In the following listing, find the lines containing "agent" and report them.

----------------------------------------

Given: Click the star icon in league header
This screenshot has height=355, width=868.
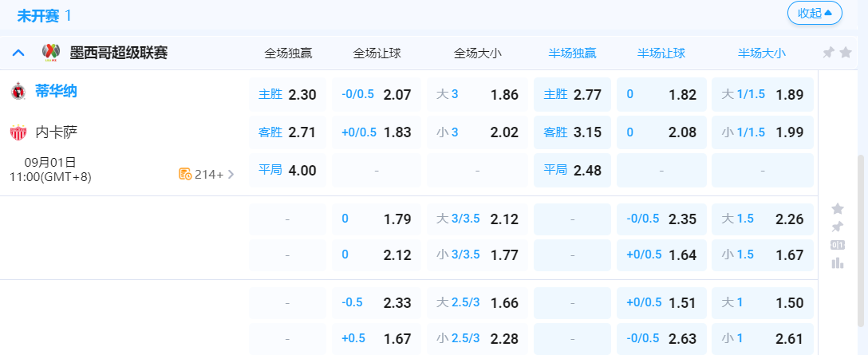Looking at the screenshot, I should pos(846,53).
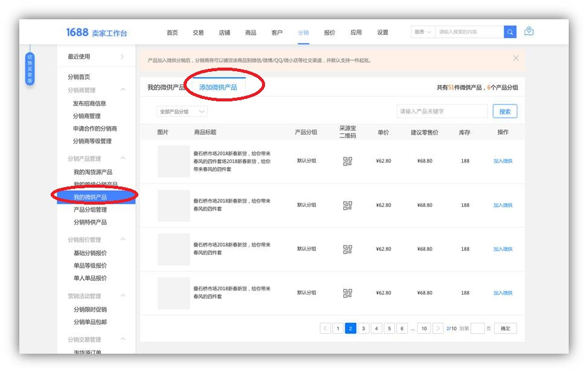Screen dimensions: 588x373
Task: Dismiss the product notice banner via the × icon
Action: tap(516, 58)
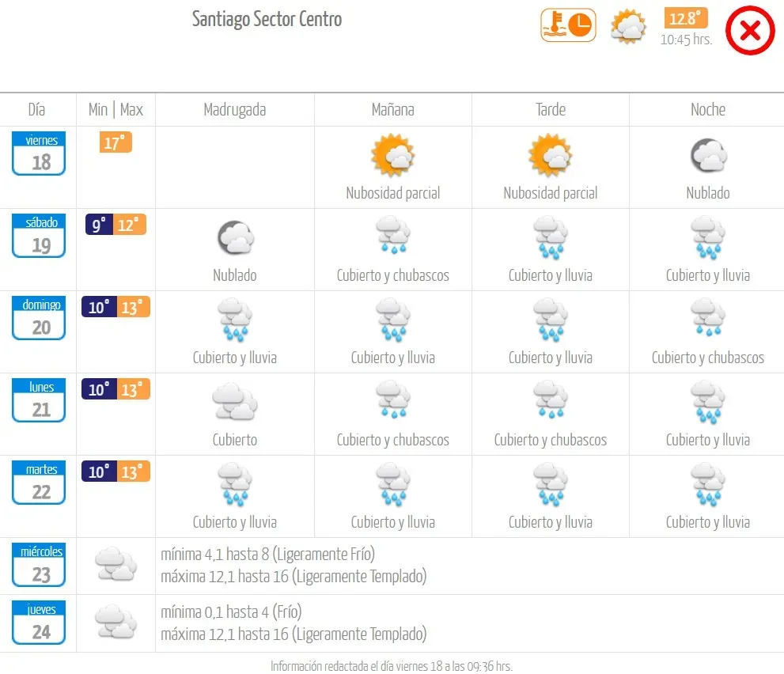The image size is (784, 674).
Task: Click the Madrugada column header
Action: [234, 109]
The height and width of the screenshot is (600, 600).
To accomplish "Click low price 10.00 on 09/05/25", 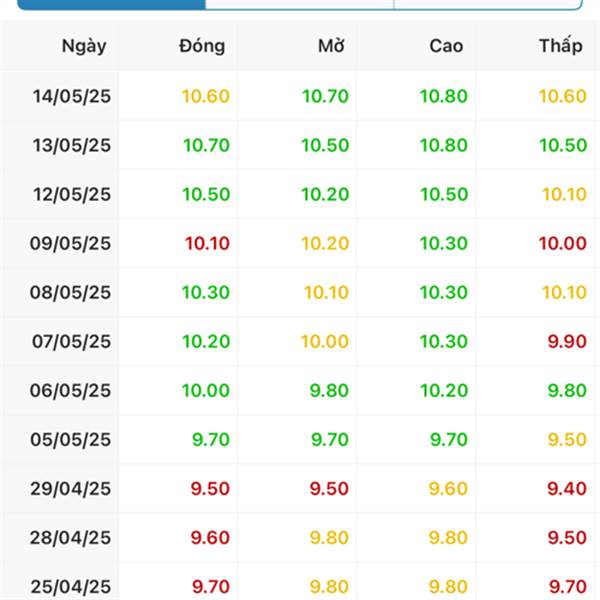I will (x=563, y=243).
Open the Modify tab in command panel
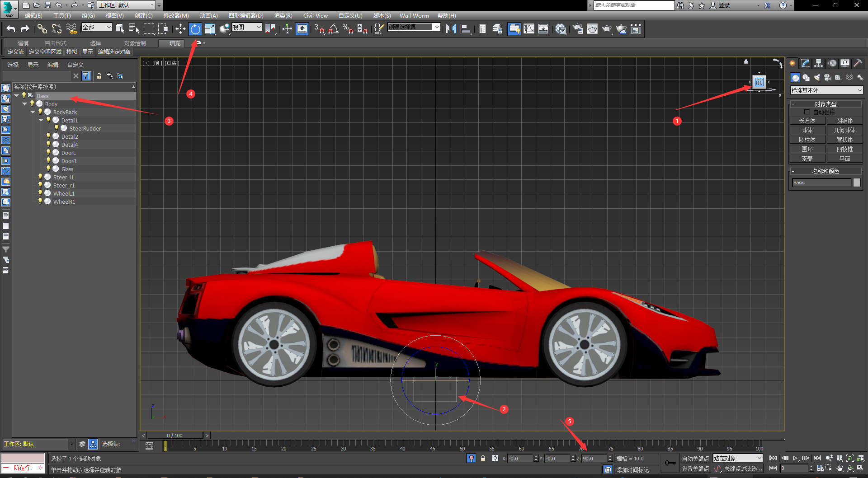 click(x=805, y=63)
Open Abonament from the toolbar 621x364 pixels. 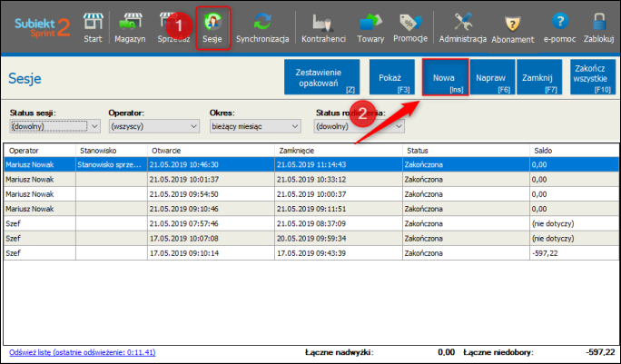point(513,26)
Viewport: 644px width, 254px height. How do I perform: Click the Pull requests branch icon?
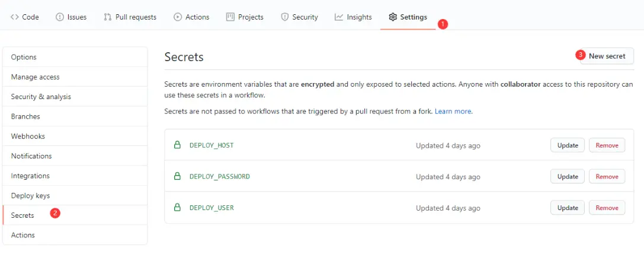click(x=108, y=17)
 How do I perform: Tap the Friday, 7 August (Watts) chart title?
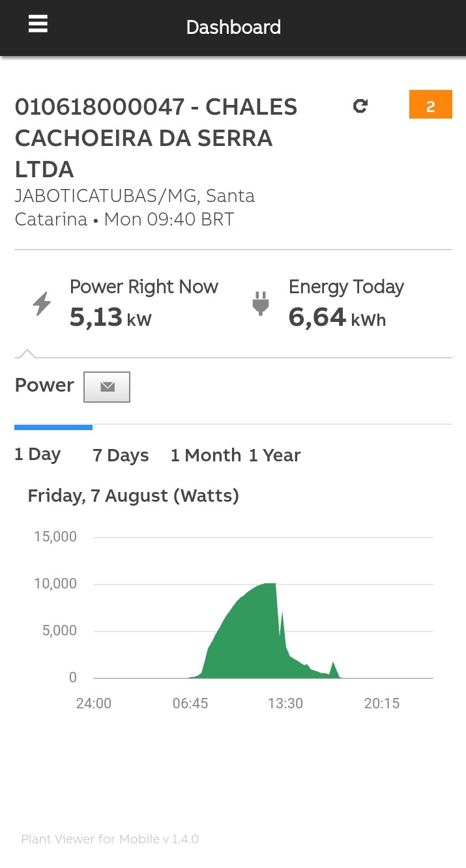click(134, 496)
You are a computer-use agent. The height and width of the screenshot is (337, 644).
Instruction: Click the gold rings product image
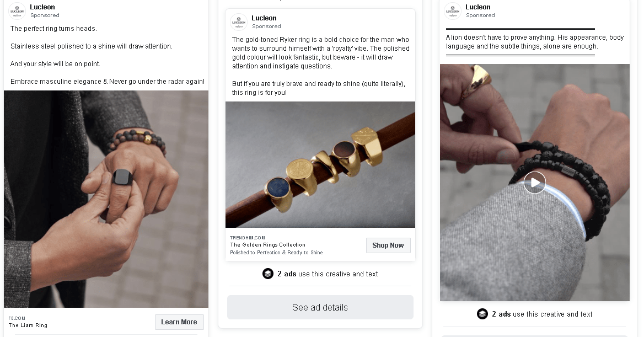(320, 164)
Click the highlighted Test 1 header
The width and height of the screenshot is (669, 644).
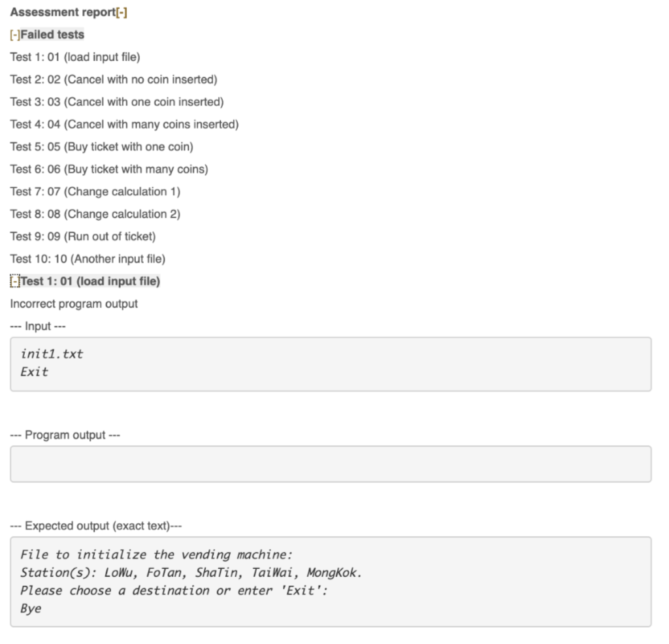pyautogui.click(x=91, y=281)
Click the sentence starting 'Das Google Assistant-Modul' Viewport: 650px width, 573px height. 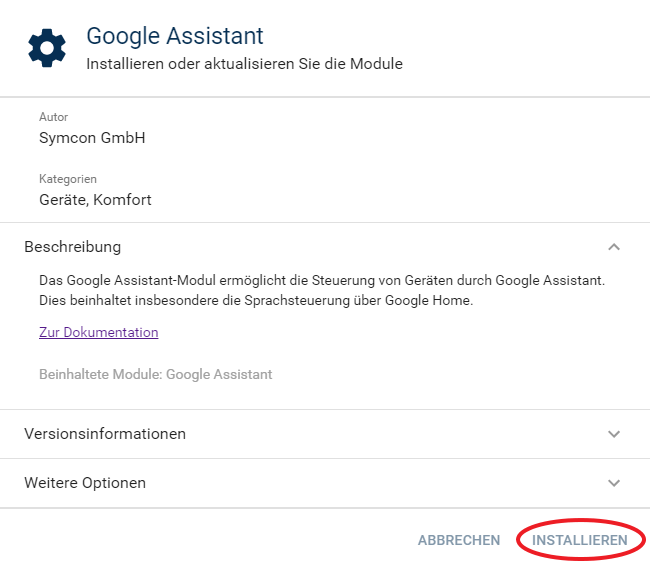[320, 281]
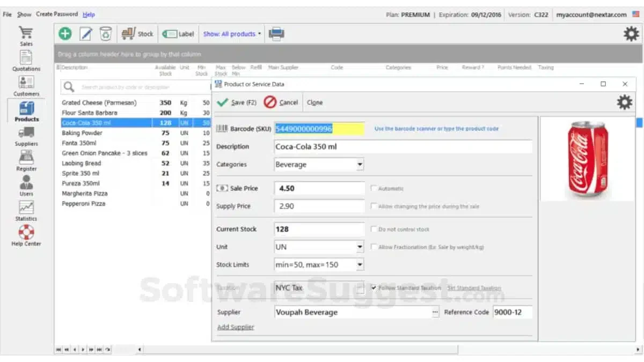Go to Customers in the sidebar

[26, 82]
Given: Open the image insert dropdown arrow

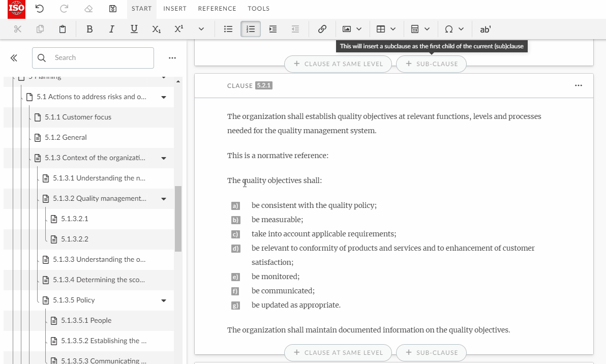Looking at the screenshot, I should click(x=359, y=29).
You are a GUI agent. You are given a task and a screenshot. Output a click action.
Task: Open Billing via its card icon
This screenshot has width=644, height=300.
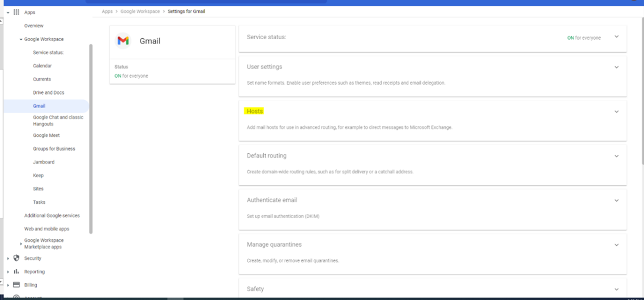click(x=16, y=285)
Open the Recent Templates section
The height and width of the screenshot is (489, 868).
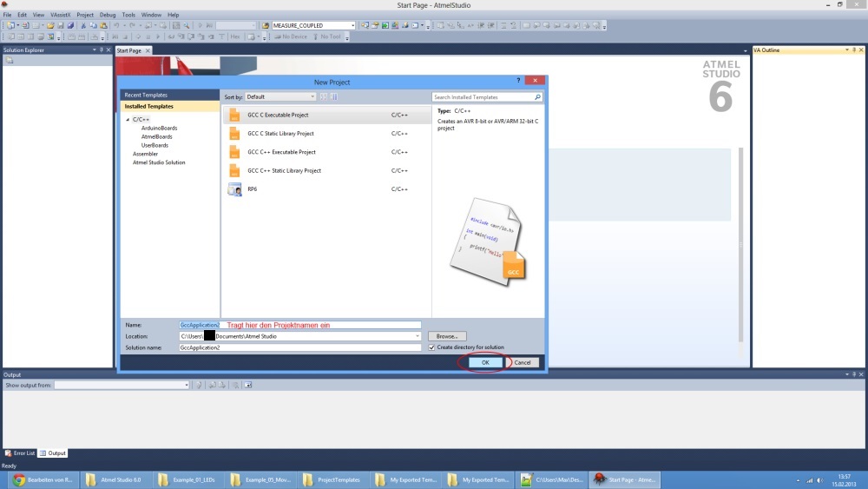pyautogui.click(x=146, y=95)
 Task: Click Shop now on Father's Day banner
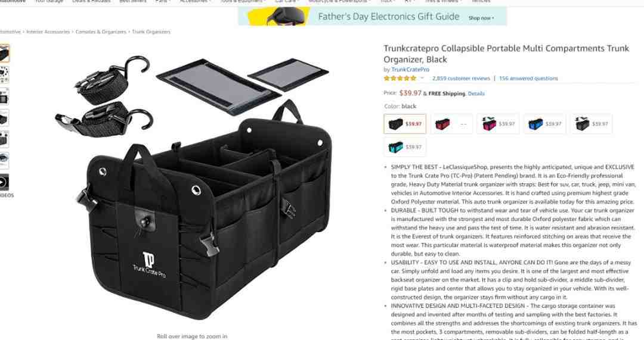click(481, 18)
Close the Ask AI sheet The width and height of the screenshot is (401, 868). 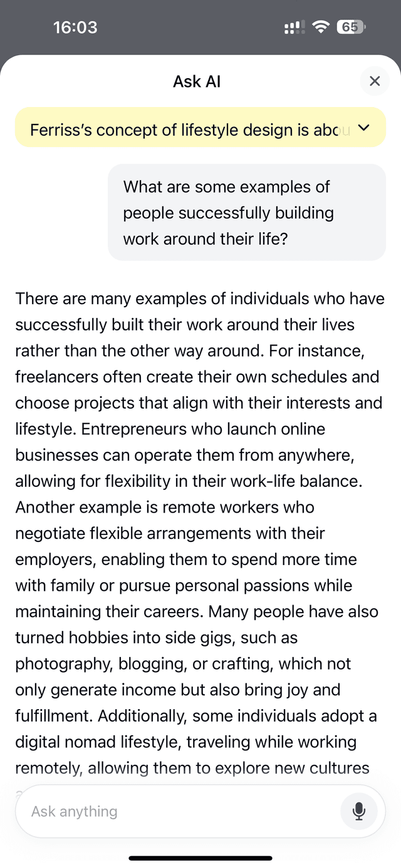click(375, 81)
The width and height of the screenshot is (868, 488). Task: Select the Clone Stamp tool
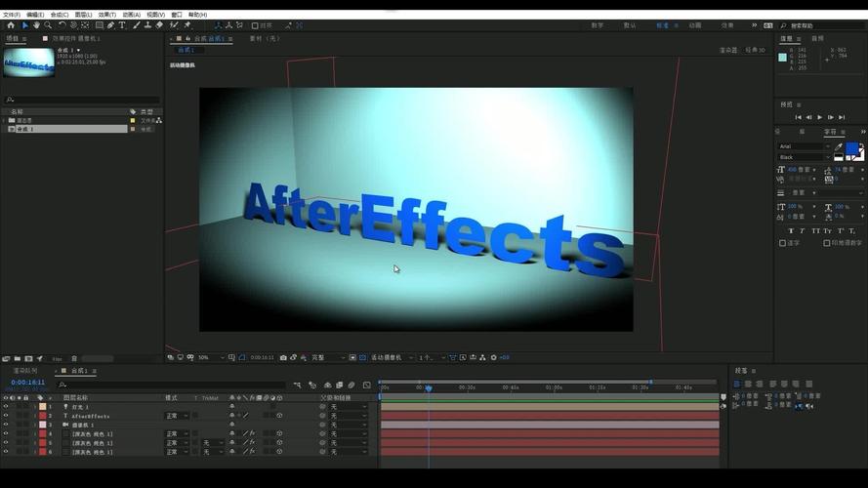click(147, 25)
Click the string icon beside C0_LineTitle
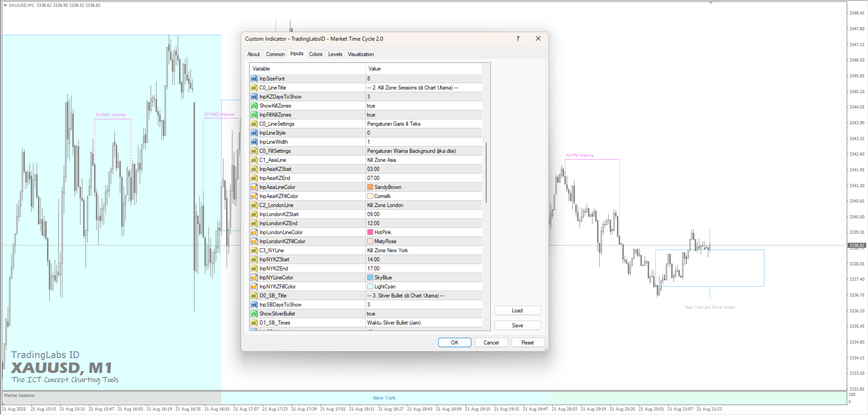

----------------------------------------

Exercise output ->
You are a computer-use agent. The height and width of the screenshot is (337, 644).
You are a GUI agent. You are given a task and a screenshot. Output a click action.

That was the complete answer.